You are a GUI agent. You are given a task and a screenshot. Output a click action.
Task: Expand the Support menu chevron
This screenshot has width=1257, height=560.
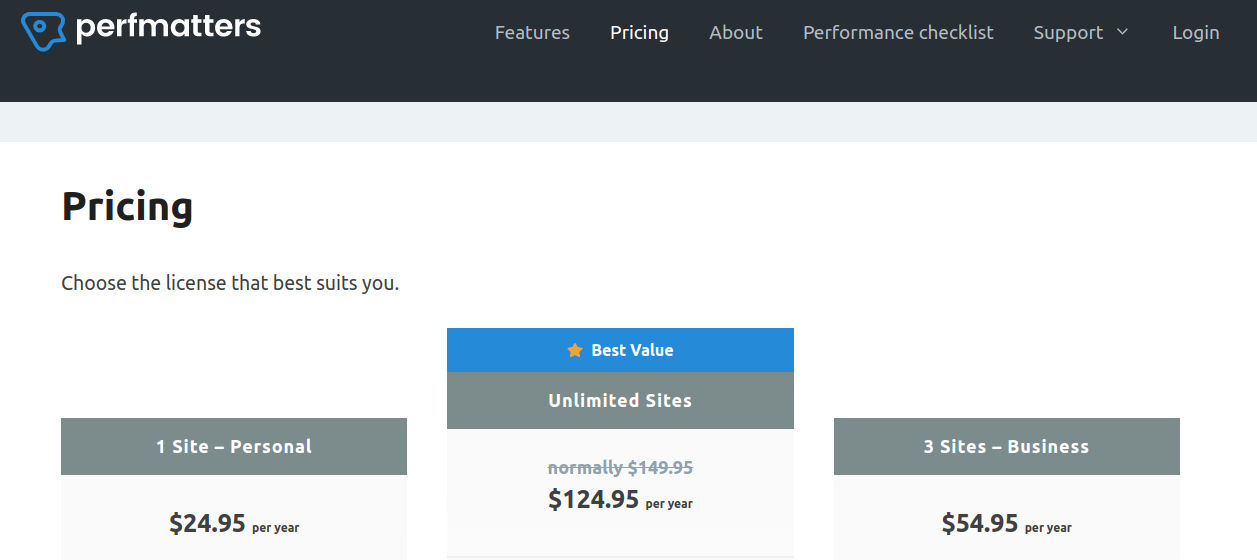[x=1122, y=32]
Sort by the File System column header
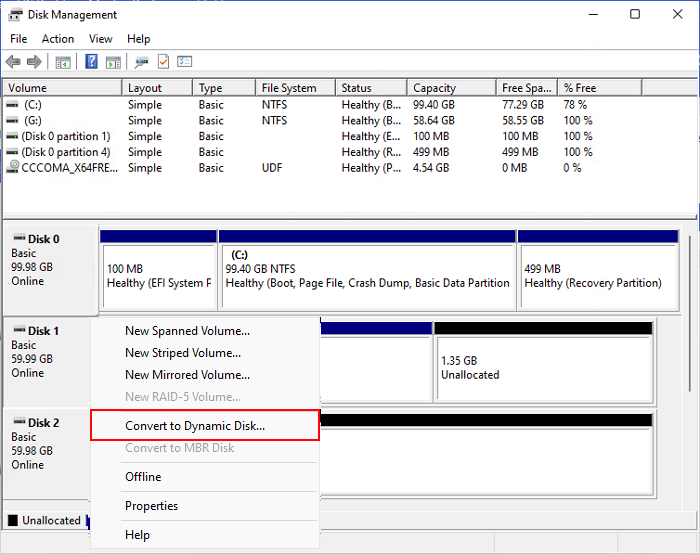 click(288, 88)
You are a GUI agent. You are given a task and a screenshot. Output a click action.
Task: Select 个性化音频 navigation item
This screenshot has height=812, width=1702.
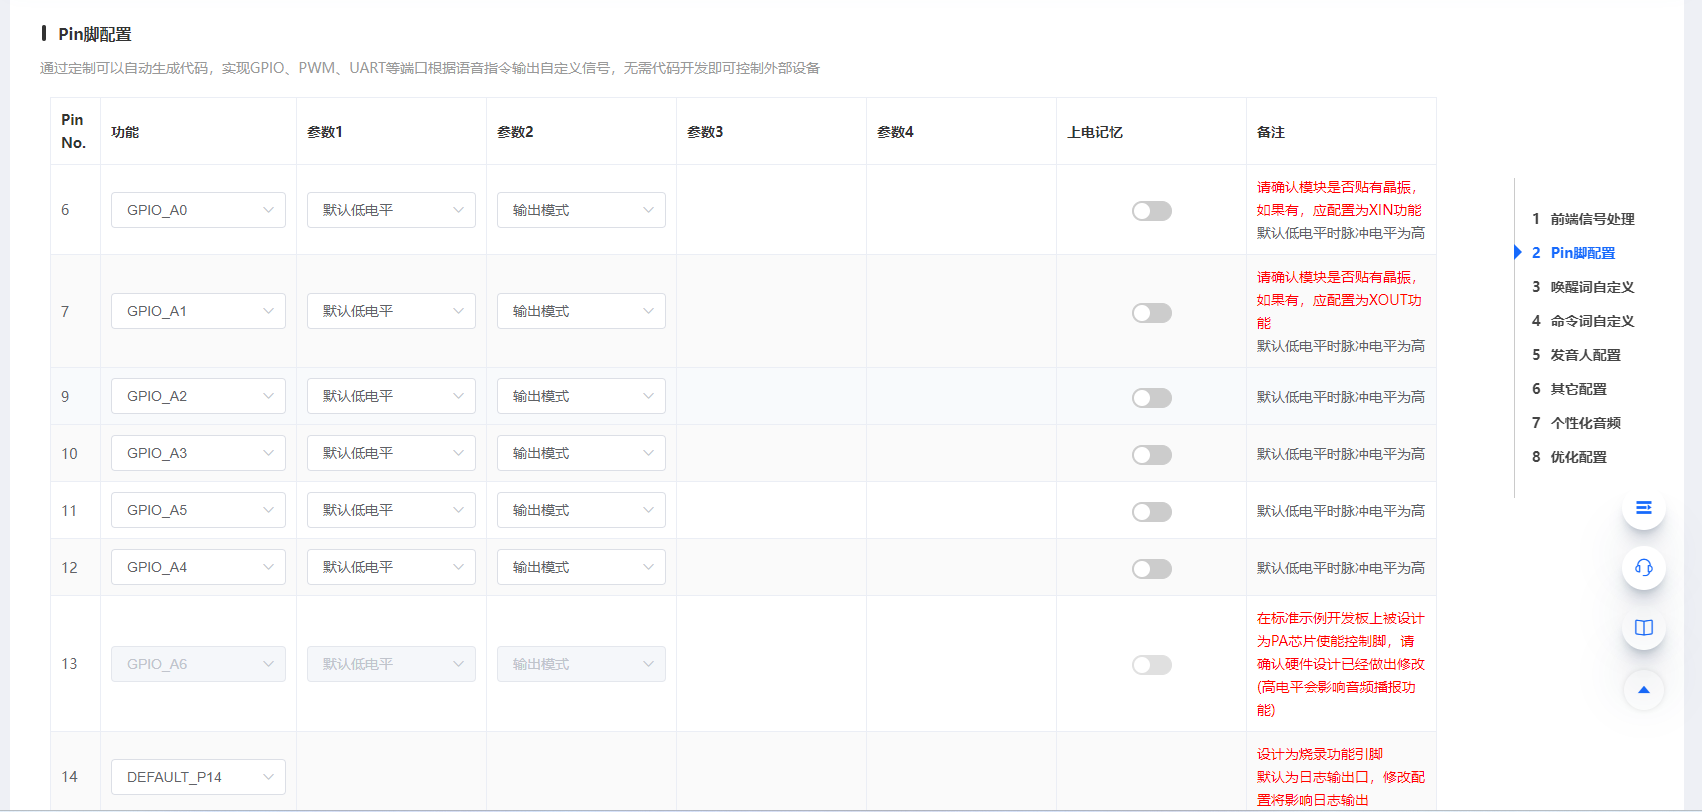[1585, 423]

▸ What is expected:
Gather every line of the listing above that contains the word "screenshot", and copy each one in full.

▸ Response:
You are a GUI agent. You are given a task and a screenshot. Output a click action.
This screenshot has width=1257, height=560.
You are a GUI agent. You are given a task and a screenshot. Output a click action.
This screenshot has height=812, width=1702.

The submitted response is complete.